--- WHAT NEEDS TO BE DONE ---
Reproduce the data starting at its first line and ending at the line containing "Looking at the", swapping "help icon" for "info icon" and changing nothing else. Leave the pictures out of your answer.

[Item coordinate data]
-- begin --

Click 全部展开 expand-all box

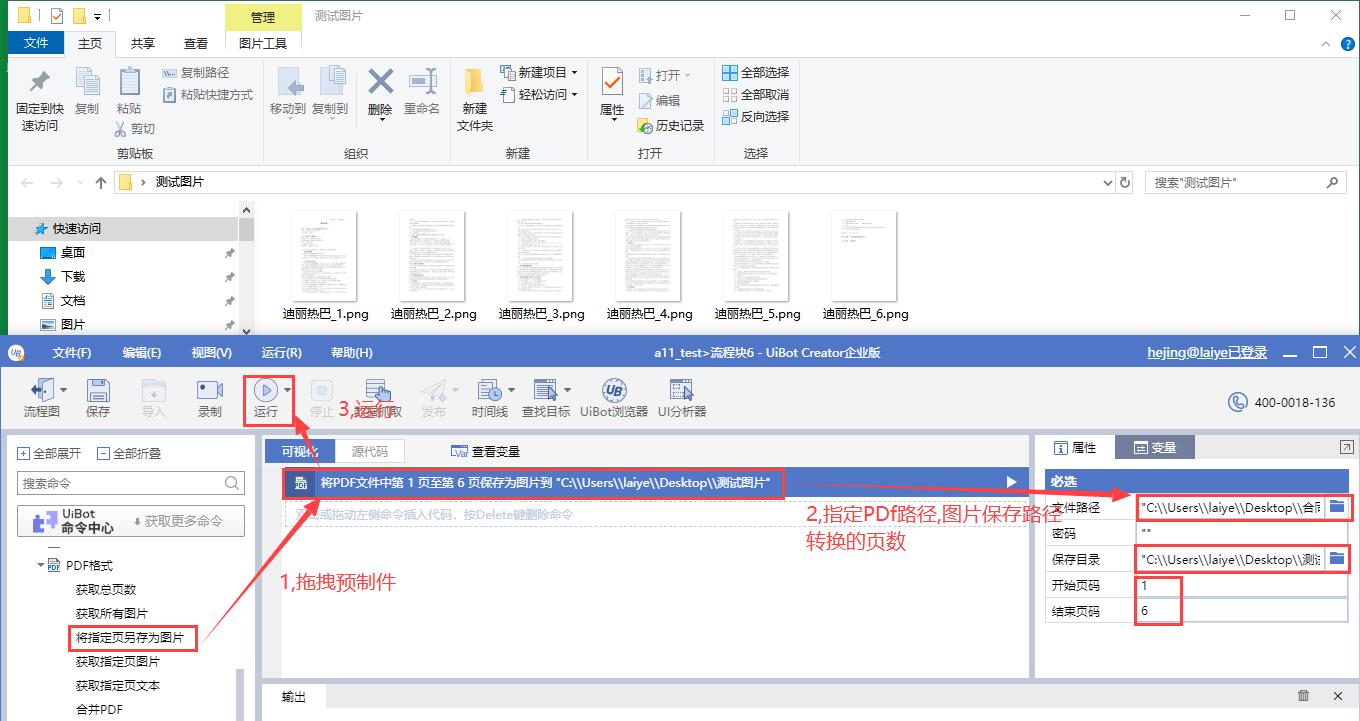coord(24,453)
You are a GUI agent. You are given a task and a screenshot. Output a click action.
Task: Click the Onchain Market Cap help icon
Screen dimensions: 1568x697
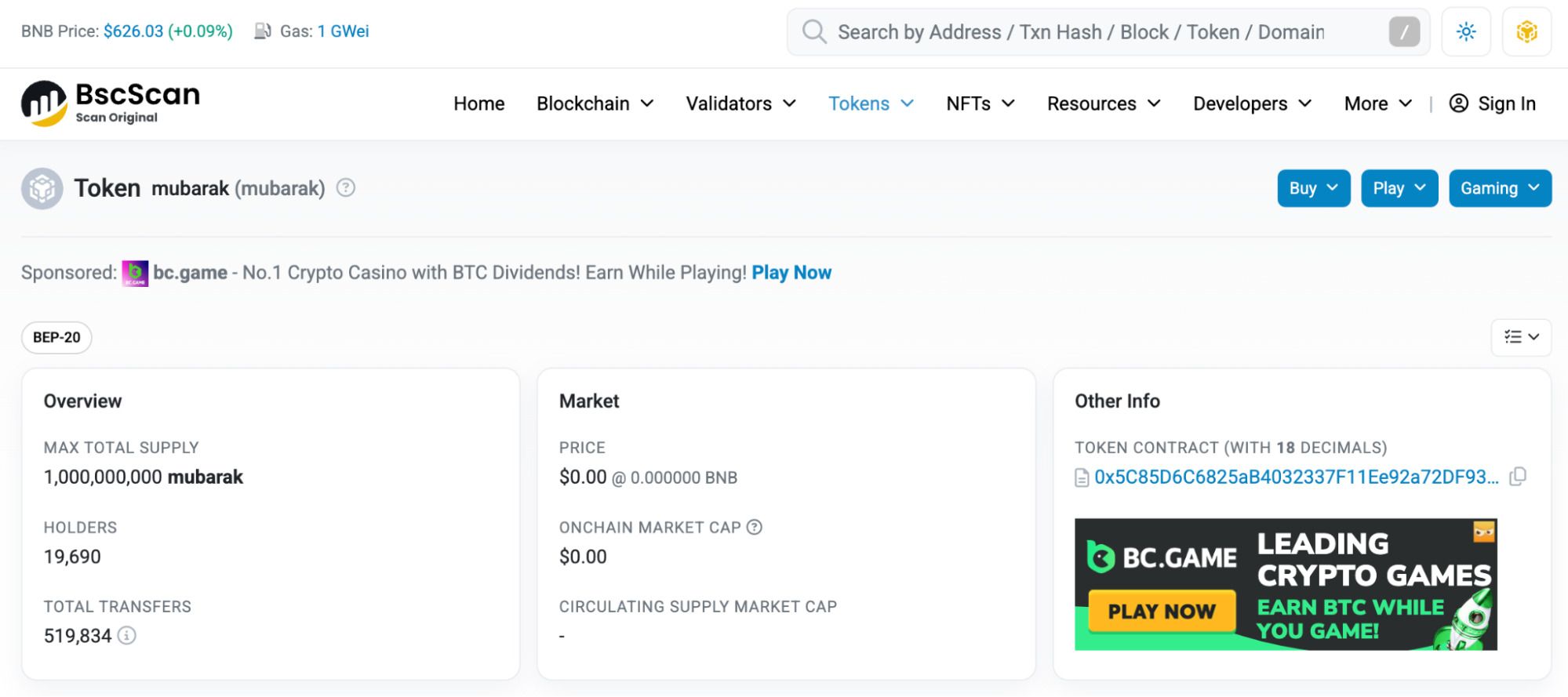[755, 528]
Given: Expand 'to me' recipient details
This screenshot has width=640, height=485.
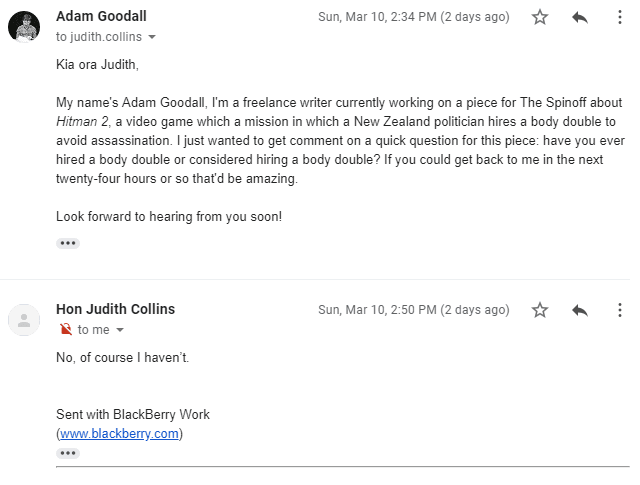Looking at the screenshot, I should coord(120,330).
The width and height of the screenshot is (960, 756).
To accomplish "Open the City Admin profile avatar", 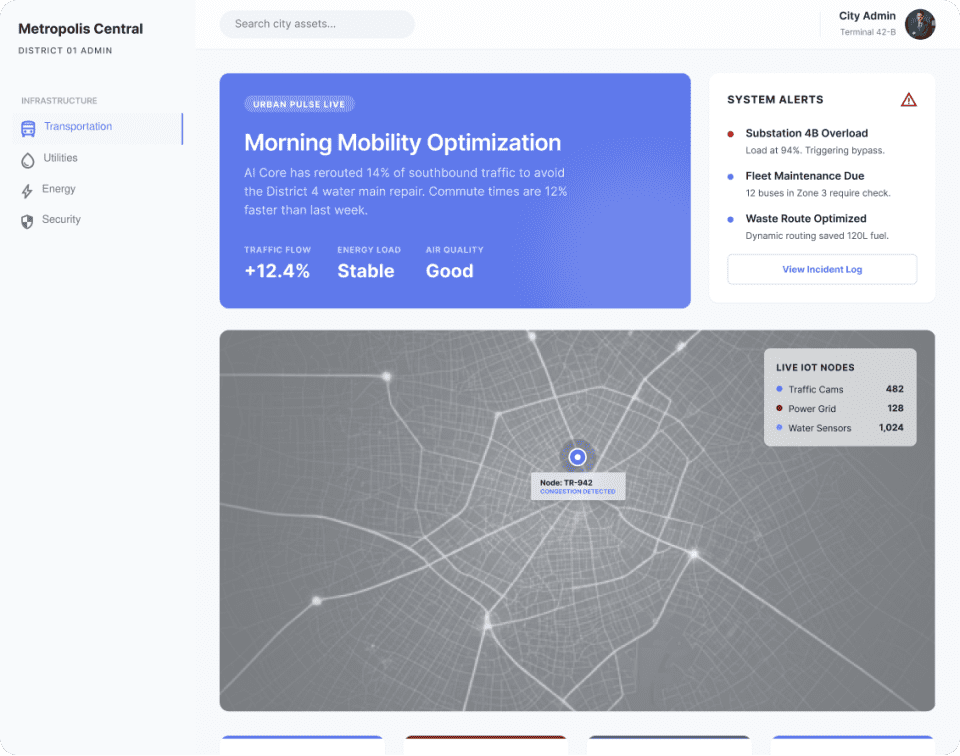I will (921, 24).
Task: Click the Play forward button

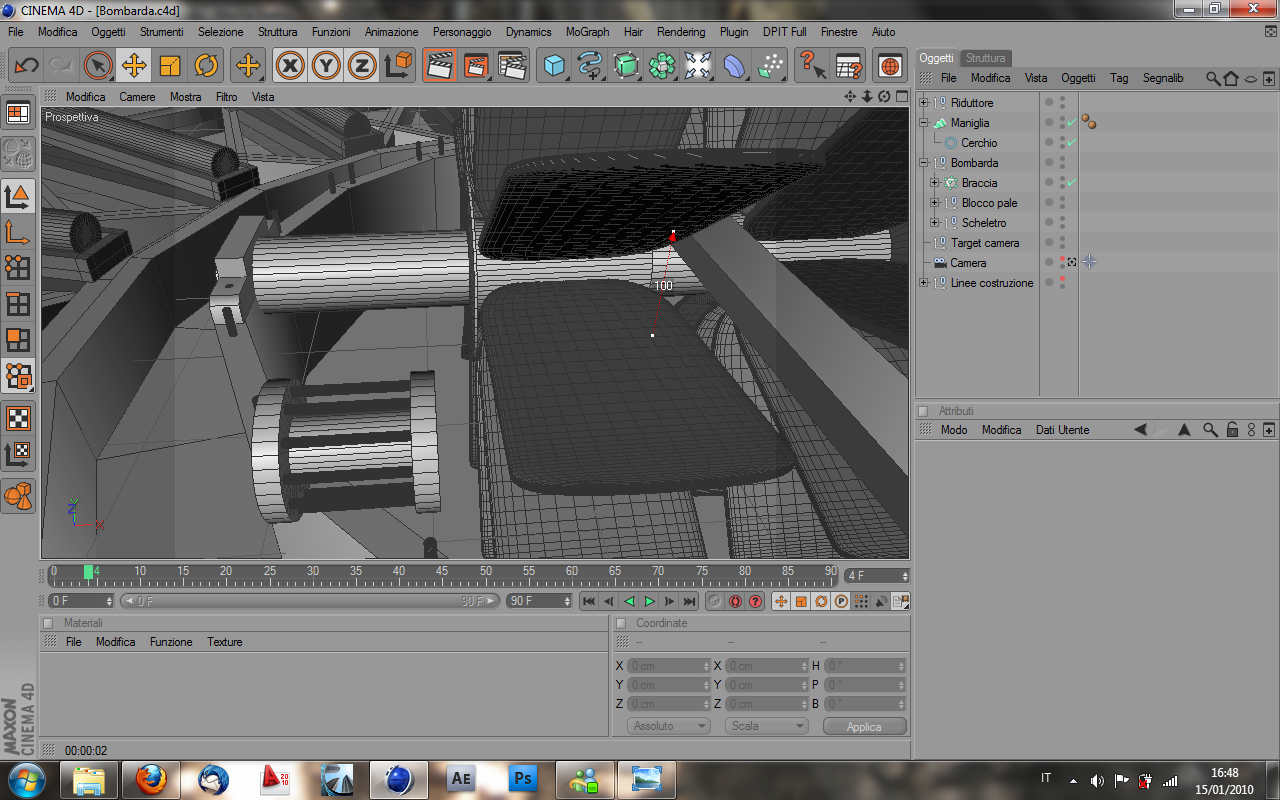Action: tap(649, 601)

-- end --

--- TASK OUTPUT ---
Click 全部展开 expand-all box

coord(24,453)
You are a GUI agent. You are given a task and a screenshot. Output a click action.
Task: Click the Onchain Market Cap info icon
Screen dimensions: 1568x697
[755, 528]
Given: Expand 'to me' recipient details
This screenshot has width=640, height=485.
Looking at the screenshot, I should coord(120,330).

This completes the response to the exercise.